(Stored items)
----
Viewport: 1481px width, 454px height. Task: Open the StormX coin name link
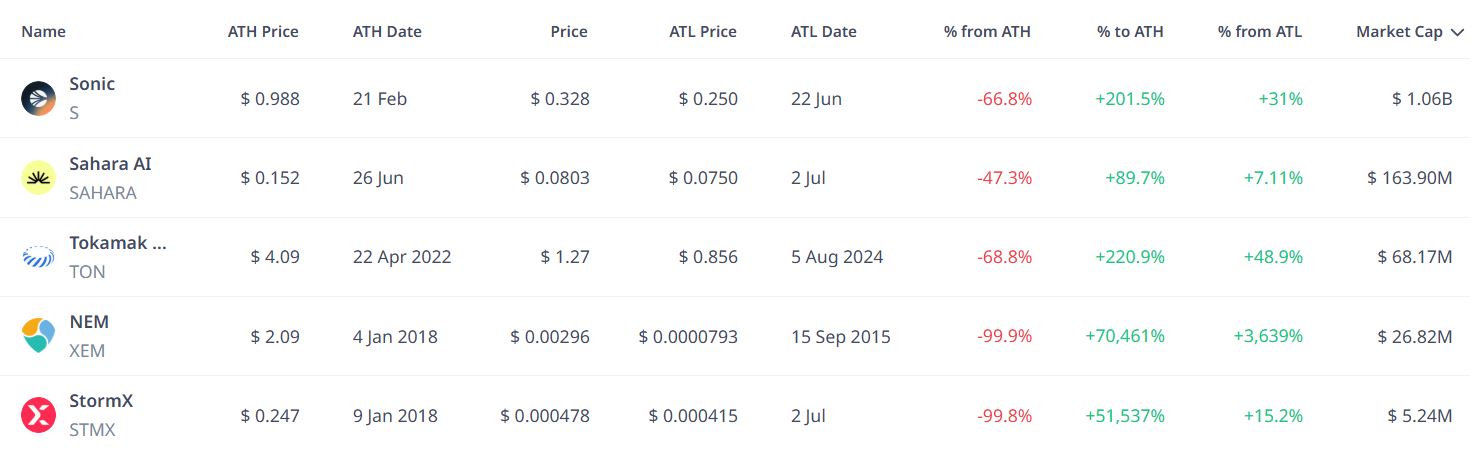(101, 401)
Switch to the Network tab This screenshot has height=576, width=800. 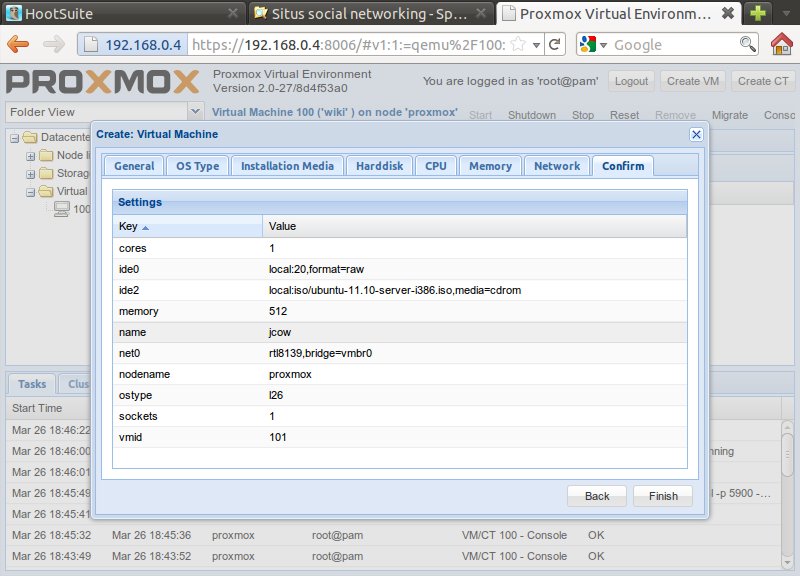point(557,166)
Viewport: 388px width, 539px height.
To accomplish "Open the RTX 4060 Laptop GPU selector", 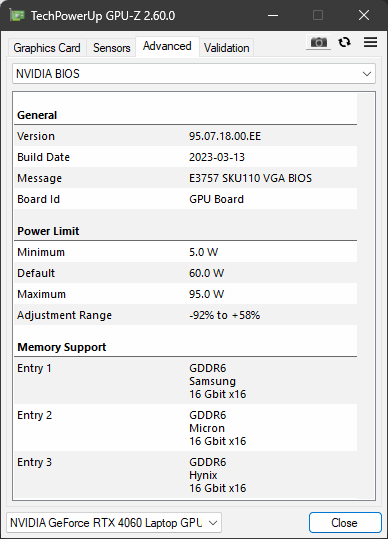I will coord(114,523).
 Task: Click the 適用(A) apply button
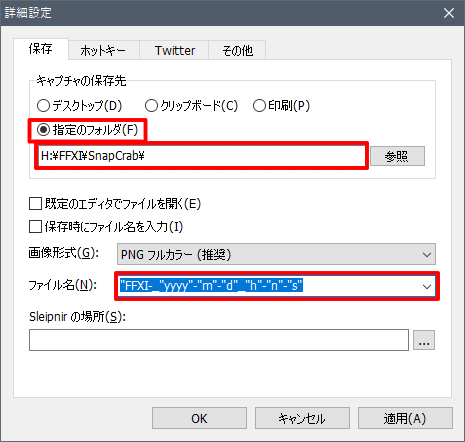pos(405,418)
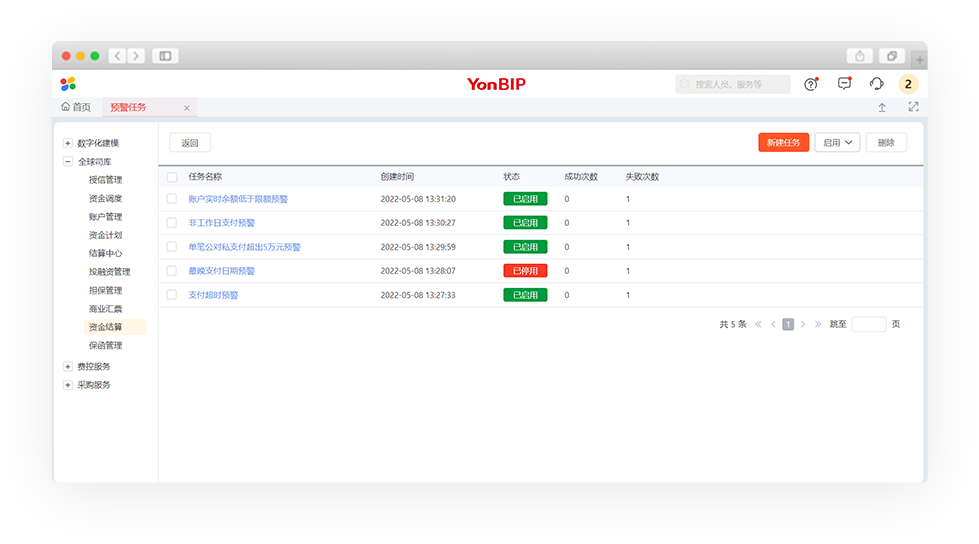Image resolution: width=979 pixels, height=544 pixels.
Task: Click the upload arrow icon
Action: coord(882,107)
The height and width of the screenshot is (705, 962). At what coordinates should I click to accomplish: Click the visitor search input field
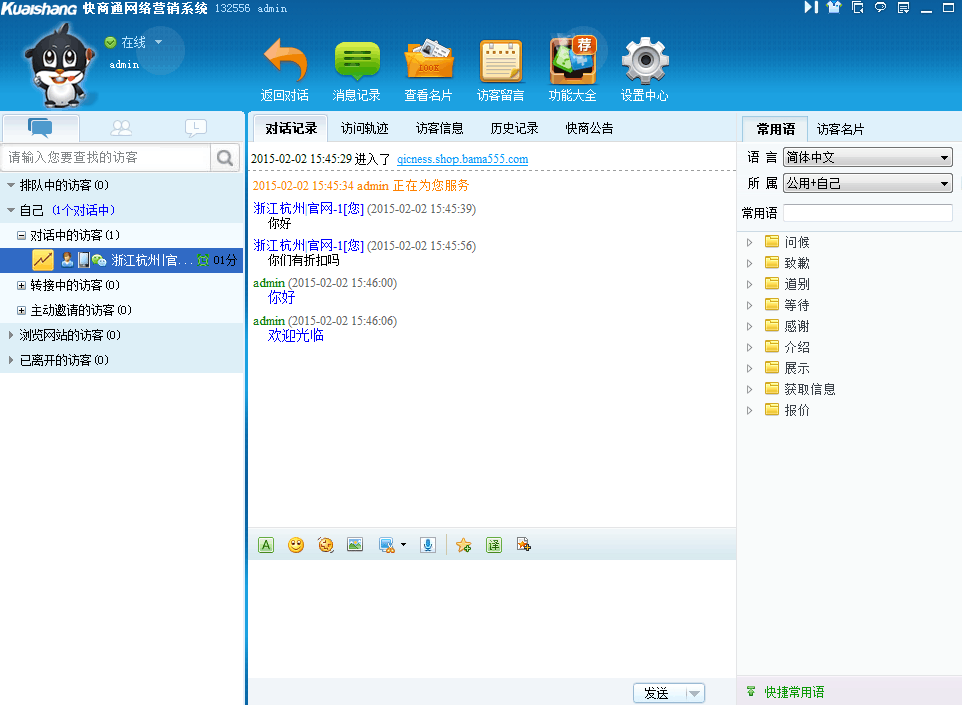pyautogui.click(x=106, y=157)
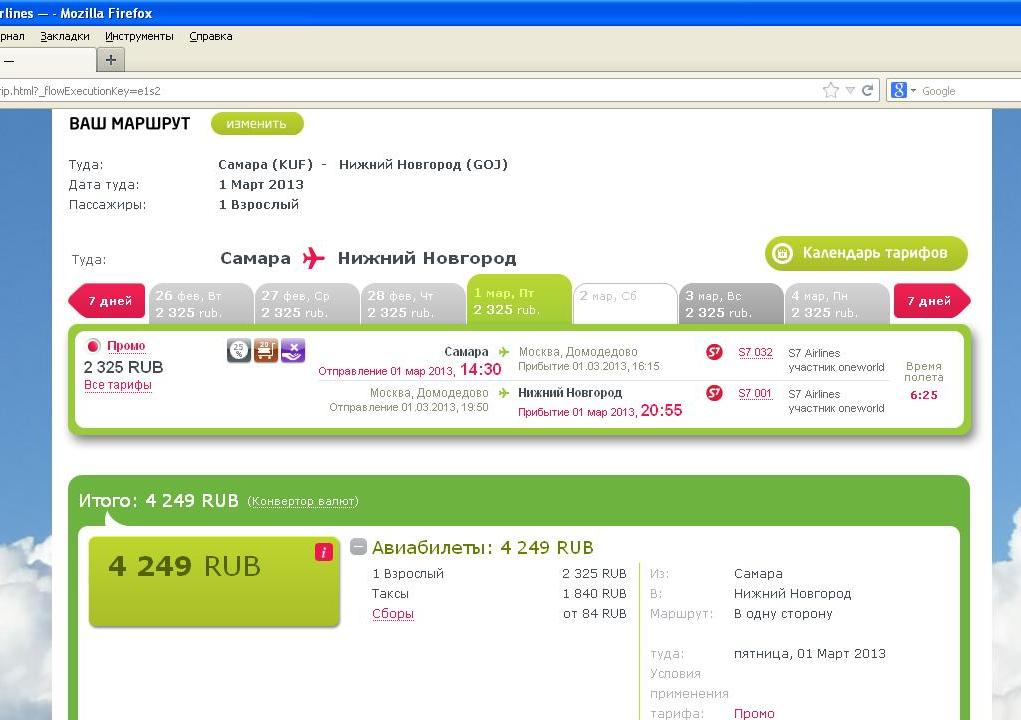The width and height of the screenshot is (1021, 720).
Task: Click the purple no-refund fare icon
Action: coord(293,351)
----
- [What is required]
Write out exactly the lines from the one containing "The height and" to the last line of the records above, both included, and leave out any pictures.

- [Response area]
The height and width of the screenshot is (705, 962). At what coordinates should I click to accomplish: Click the visitor search input field
pyautogui.click(x=106, y=157)
The width and height of the screenshot is (1021, 720).
Task: Click the purple no-refund fare icon
Action: coord(293,351)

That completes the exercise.